Objective
Reproduce the lines below word for word, from the line containing "Where should I" through the last of the entries.

Item position entries

"""

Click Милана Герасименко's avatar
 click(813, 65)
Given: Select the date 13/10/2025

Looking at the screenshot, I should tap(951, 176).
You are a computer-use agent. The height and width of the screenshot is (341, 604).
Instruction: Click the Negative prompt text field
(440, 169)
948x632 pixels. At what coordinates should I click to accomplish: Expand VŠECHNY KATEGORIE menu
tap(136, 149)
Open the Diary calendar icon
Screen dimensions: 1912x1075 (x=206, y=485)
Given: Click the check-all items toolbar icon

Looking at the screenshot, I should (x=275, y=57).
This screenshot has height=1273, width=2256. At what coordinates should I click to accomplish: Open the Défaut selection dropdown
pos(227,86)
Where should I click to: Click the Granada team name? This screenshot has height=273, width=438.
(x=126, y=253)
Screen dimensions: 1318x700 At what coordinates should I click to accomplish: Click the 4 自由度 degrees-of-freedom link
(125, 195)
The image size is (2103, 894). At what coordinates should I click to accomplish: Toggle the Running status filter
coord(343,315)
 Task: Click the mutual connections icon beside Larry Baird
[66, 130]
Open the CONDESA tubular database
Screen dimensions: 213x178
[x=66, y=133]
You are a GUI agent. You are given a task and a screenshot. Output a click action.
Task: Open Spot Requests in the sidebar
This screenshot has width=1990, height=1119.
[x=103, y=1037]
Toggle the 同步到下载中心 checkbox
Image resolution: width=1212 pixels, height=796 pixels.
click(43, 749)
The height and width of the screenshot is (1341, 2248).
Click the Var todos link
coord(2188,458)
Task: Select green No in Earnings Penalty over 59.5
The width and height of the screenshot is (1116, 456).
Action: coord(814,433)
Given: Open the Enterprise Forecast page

"""

Solved exercise
Where should I click to: Click the Granada team name? This screenshot has height=273, width=438.
(x=126, y=253)
Screen dimensions: 1318x700 At what coordinates should I click to accomplish: Click the 4 自由度 degrees-of-freedom link
(125, 195)
The image size is (2103, 894). At what coordinates should I click to accomplish: Toggle the Running status filter
coord(343,315)
 Task: Click the mutual connections icon beside Larry Baird
[66, 130]
Open the CONDESA tubular database
Screen dimensions: 213x178
[x=66, y=133]
You are a GUI agent. You are given a task and a screenshot. Output a click action.
Task: Open Spot Requests in the sidebar
This screenshot has width=1990, height=1119.
[x=103, y=1037]
Toggle the 同步到下载中心 checkbox
Image resolution: width=1212 pixels, height=796 pixels.
click(43, 749)
The height and width of the screenshot is (1341, 2248).
Click the Var todos link
coord(2188,458)
Task: Select green No in Earnings Penalty over 59.5
The width and height of the screenshot is (1116, 456).
Action: coord(814,433)
Given: Open the Enterprise Forecast page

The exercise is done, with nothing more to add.